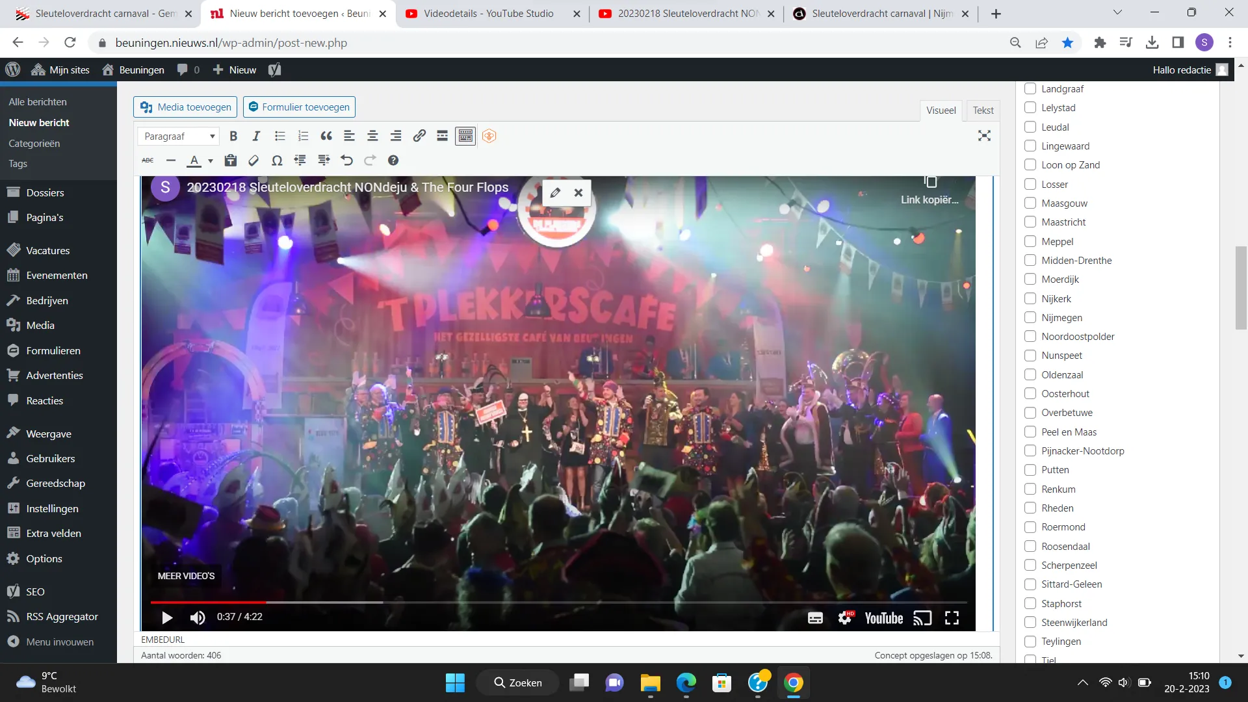This screenshot has height=702, width=1248.
Task: Toggle bold formatting in editor toolbar
Action: tap(233, 136)
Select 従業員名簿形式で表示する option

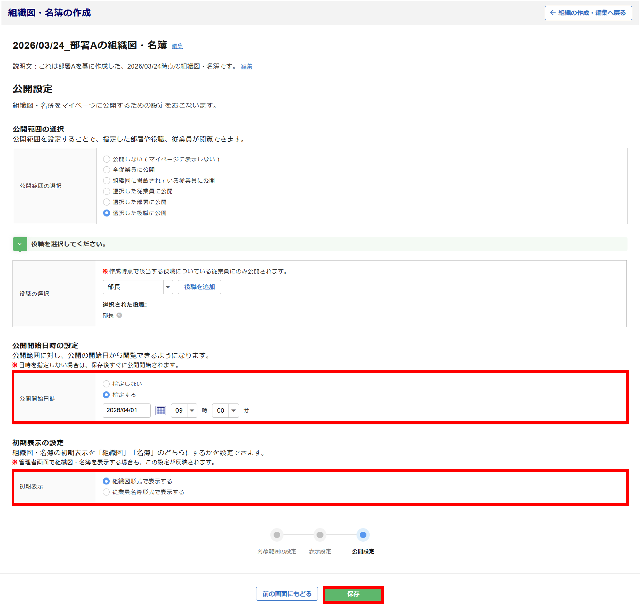tap(106, 492)
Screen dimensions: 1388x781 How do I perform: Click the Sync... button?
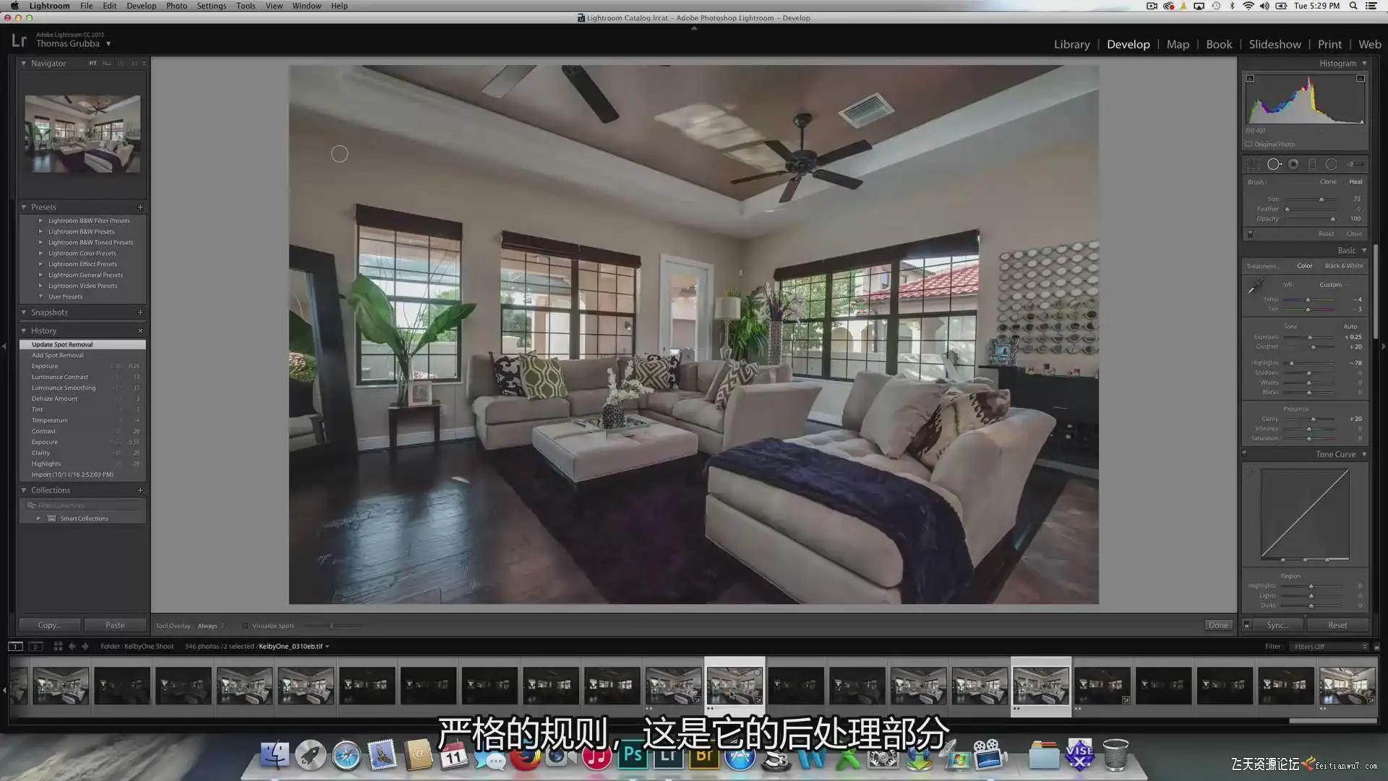(1277, 626)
********
**What the task asks:** Leave every picture out and set down exactly the lines running from the one with "Select 従業員名簿形式で表示する option" to the last line of the material above.

**Solution to this problem:**
Select 従業員名簿形式で表示する option

tap(106, 492)
Screen dimensions: 1388x781 How do I perform: Click the Sync... button?
(1277, 626)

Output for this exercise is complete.